A spokeswoman for Daimler in China and a representative for Beijing Electric Vehicle, locally known as BJEV, declined to comment. The German automaker bought close to a 4 percent stake in BJEV in March, a cooperation it says will allow it to "further deepen its understanding of Chinese consumers' needs."
Daimler is turning Smart, which sells the ForTwo globally and the ForFour in Europe, into an electric-only, urban-mobility brand. In May, the automaker announced changes to Smart's top management in a strategy shift toward electrification.
Smart, never really found its way toward profitability and has racked up significant losses since its launch in 1998. Daimler hopes to attract Smart buyers in China. The automaker is seeking to lure young, urban consumers in China who would potentially buy it for parking convenience.
Daimler, which has been importing Smart cars into China, has not disclosed sales of the brand in the mainland. Deliveries of the brand globally slumped almost 7 percent last year to 135,025 vehicles, according to the company.
It isn't immediately clear how big a stake Daimler would want in the joint venture. China requires foreign manufacturers to partner with local firms, with a 50 percent cap on ownership in the venture. Recently, policy makers have moved to relax the ownership limits. Foreign electric vehicle will be permitted to set up their own units starting this year, while the restrictions on passenger vehicles will end in 2022.
China is emerging as the world's No. 1 market for electric vehicles and is determined to lead the trend in electrification.

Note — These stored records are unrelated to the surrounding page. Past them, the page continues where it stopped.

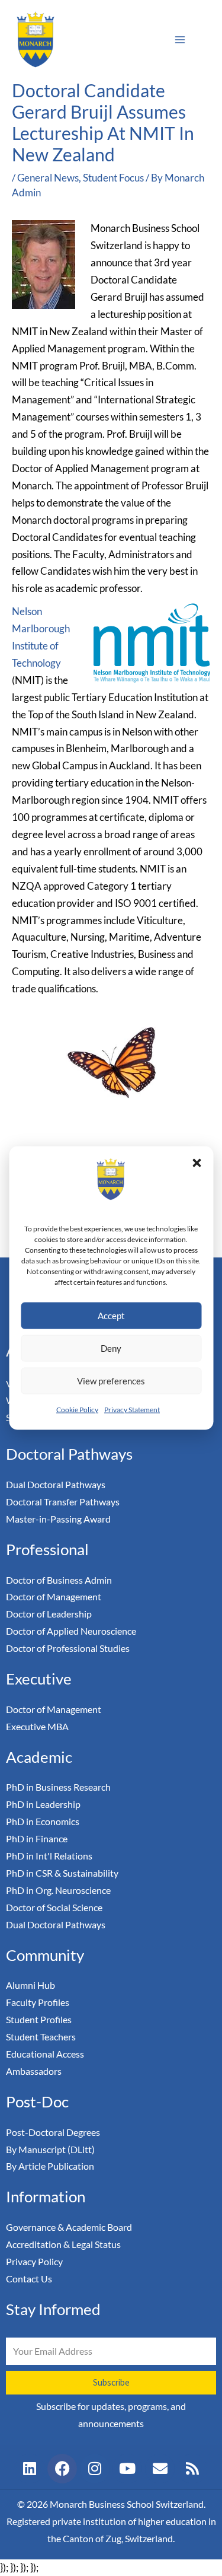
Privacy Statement (132, 1409)
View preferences (111, 1380)
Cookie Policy (77, 1409)
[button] (196, 1162)
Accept (111, 1315)
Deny (111, 1348)
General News (48, 177)
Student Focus (113, 177)
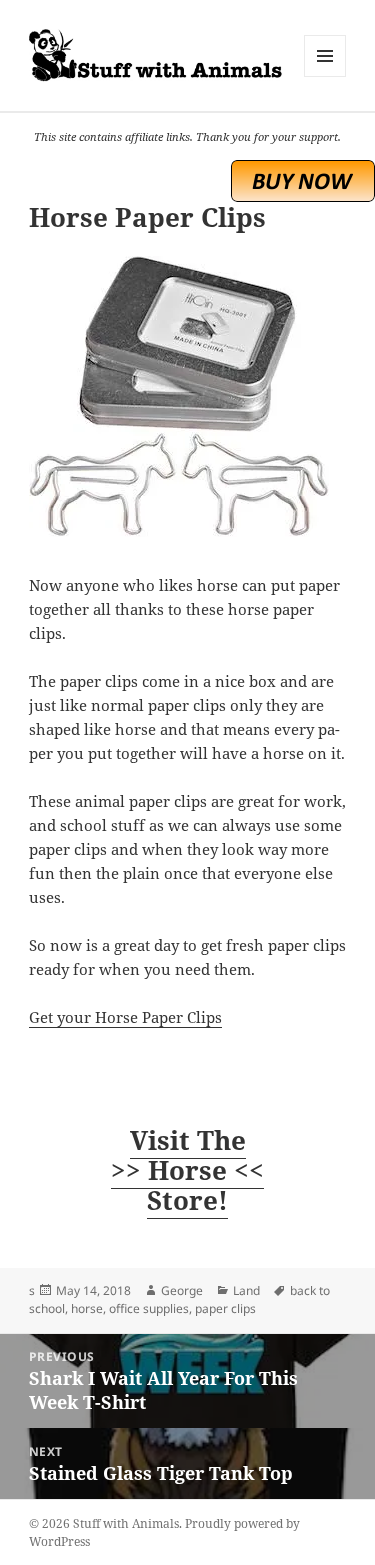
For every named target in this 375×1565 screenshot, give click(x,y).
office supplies (149, 1308)
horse (87, 1308)
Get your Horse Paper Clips (125, 1017)
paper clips (225, 1308)
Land (246, 1290)
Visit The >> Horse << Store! (187, 1170)
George (182, 1290)
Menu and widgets (325, 76)
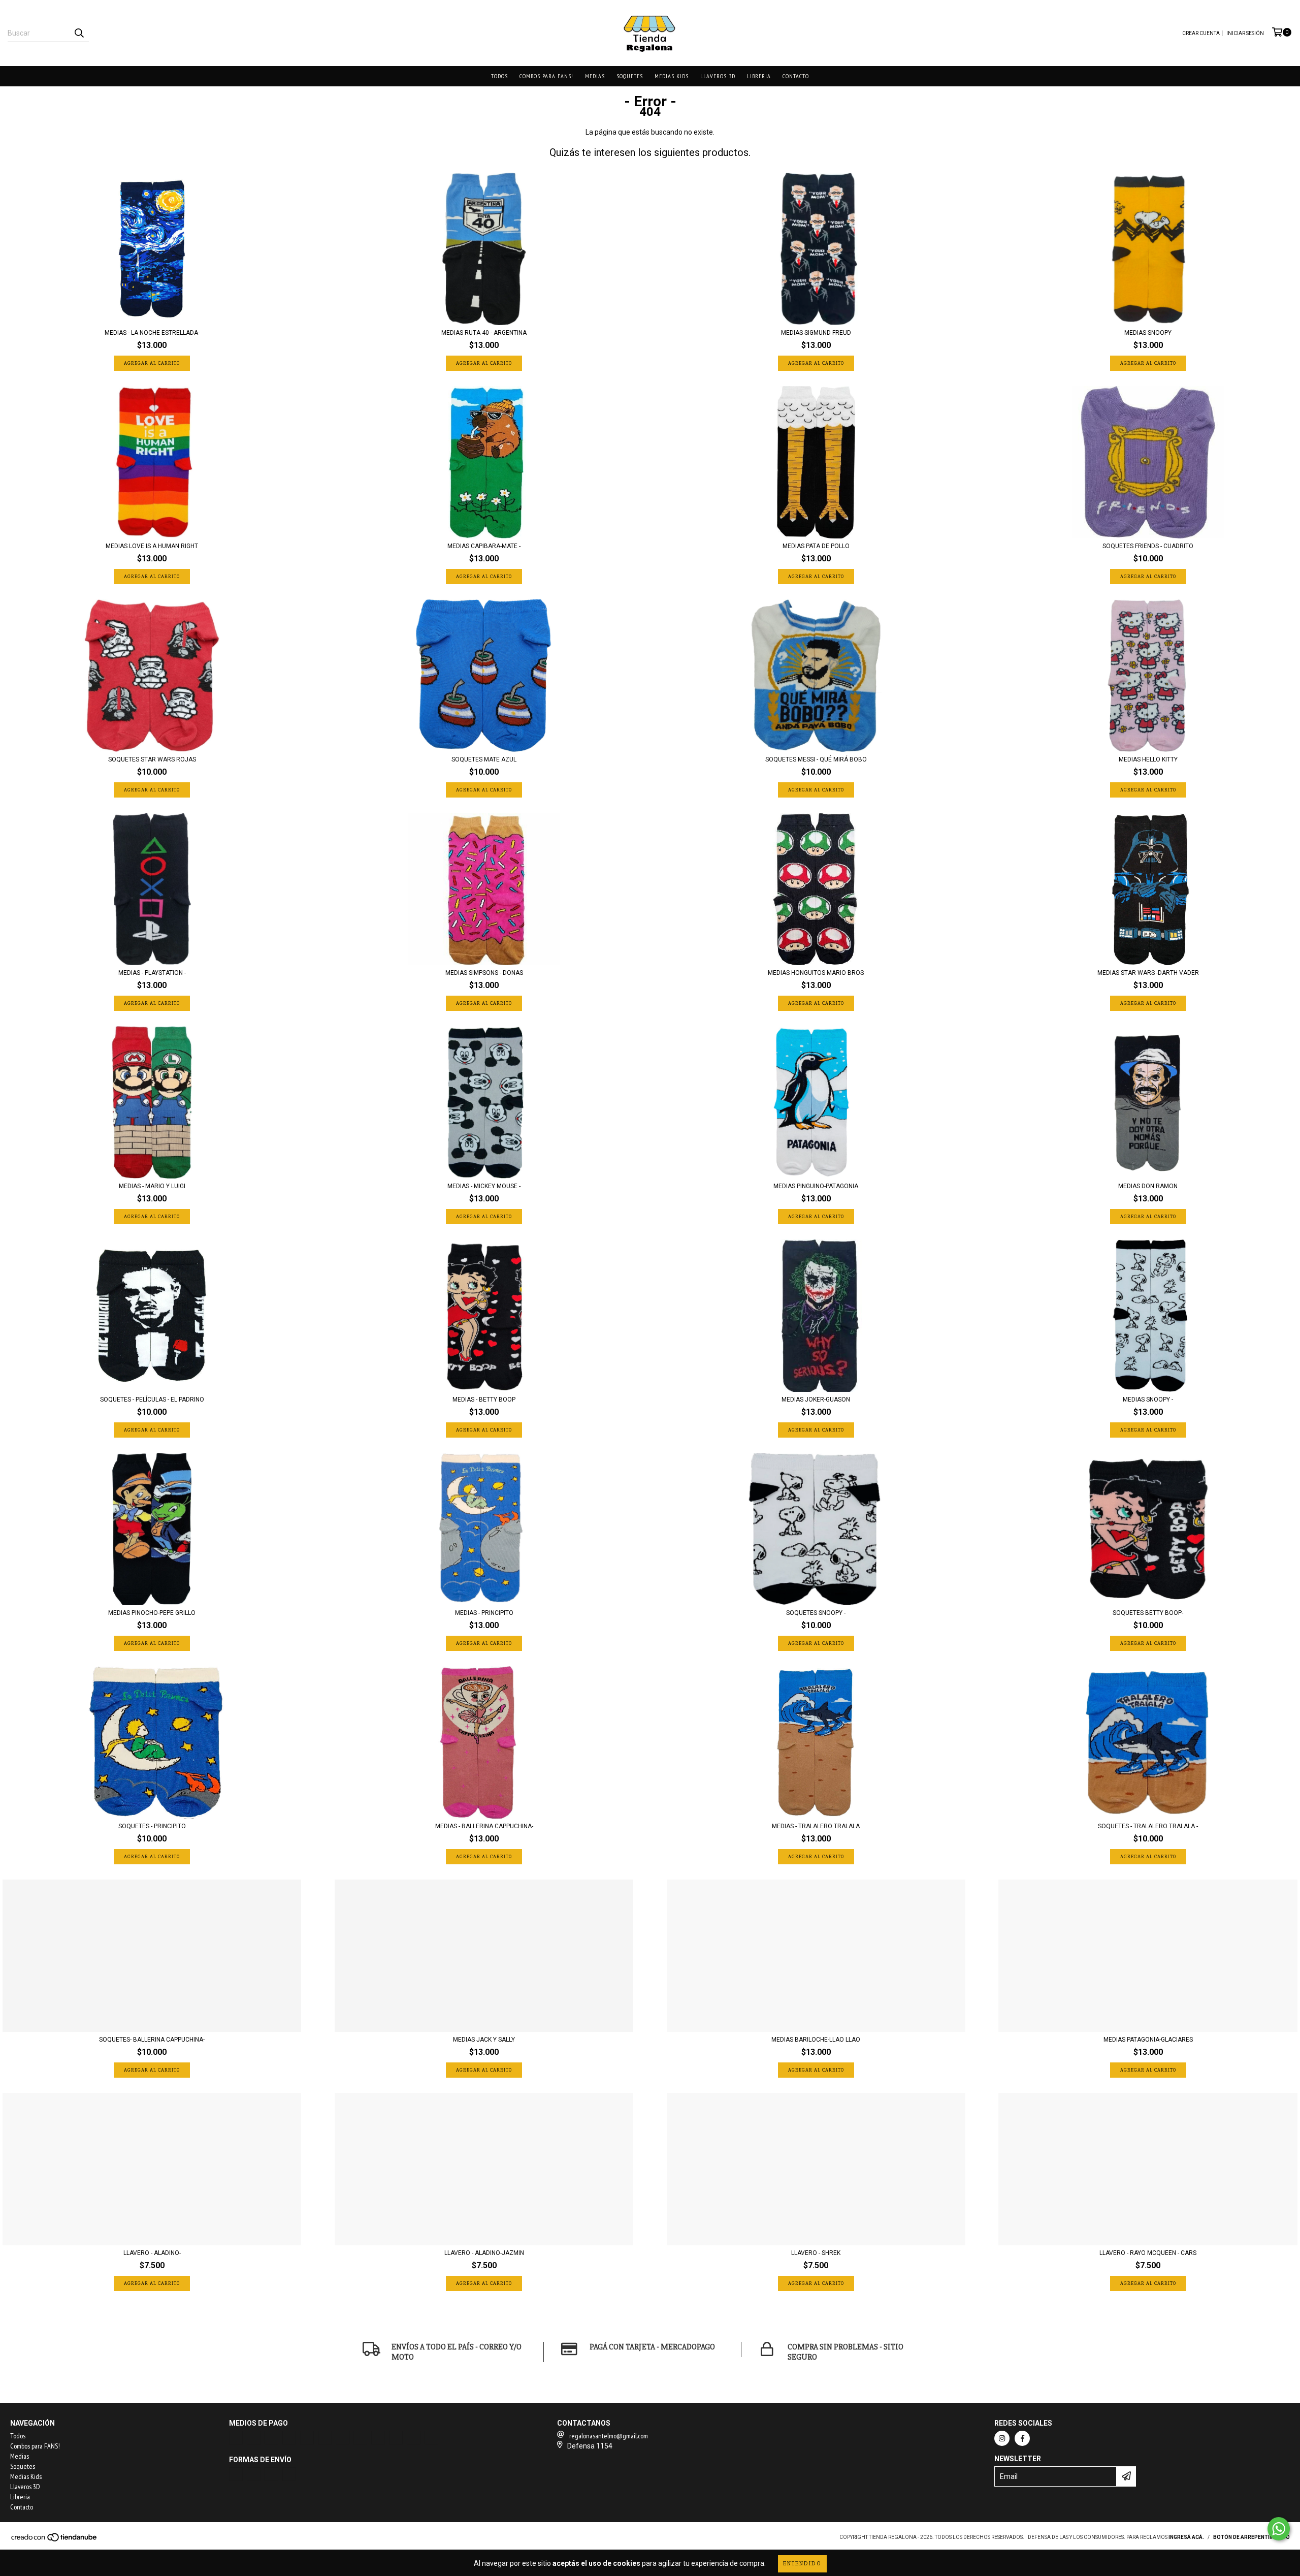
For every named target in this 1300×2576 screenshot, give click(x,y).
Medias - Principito (484, 1612)
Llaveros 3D (717, 76)
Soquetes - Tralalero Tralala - (1148, 1826)
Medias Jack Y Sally (484, 2039)
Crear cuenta (1201, 33)
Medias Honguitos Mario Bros (816, 972)
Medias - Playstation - (152, 972)
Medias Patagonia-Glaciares (1148, 2039)
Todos (499, 76)
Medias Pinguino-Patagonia (815, 1186)
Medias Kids (672, 76)
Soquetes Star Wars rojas (152, 759)
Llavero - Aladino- (152, 2252)
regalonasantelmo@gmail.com (608, 2435)
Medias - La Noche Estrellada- (152, 332)
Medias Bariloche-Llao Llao (815, 2039)
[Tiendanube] (54, 2540)
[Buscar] (79, 33)
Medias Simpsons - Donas (484, 972)
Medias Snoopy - (1148, 1399)
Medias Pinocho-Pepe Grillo (152, 1612)
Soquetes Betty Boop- (1148, 1612)
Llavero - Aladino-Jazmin (484, 2252)
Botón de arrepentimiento (1251, 2537)
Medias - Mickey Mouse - (484, 1186)
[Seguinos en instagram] (1002, 2438)
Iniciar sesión (1245, 33)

The country has set up a target to increase sales of less polluting new-energy vehicles (NEVs) to 7 million units annually by 2025. NEVs include plug-in hybrids, full-electric and fuel-cell vehicles.
While rival companies such as BMW are bolstering their presence in China to escape a tariff war between the U.S. and China, Daimler's JV is primarily meant to cater to the local market and stem the decline in sales of the Smart brand.
Daimler is joining Tesla in looking to break into the burgeoning EV market in China and avoid import tariffs.
California-based Tesla secured a preliminary deal to build a factory near Shanghai last month just days after China's retaliation against President Donald Trump's tariff hikes made imports more expensive.
In addition to the BAIC Group, Daimler has also teamed up with Warren Buffett-backed BYD in China to make battery-powered cars under the nameplate Denza. Daimler said in March that it will continue to invest in Denza product development.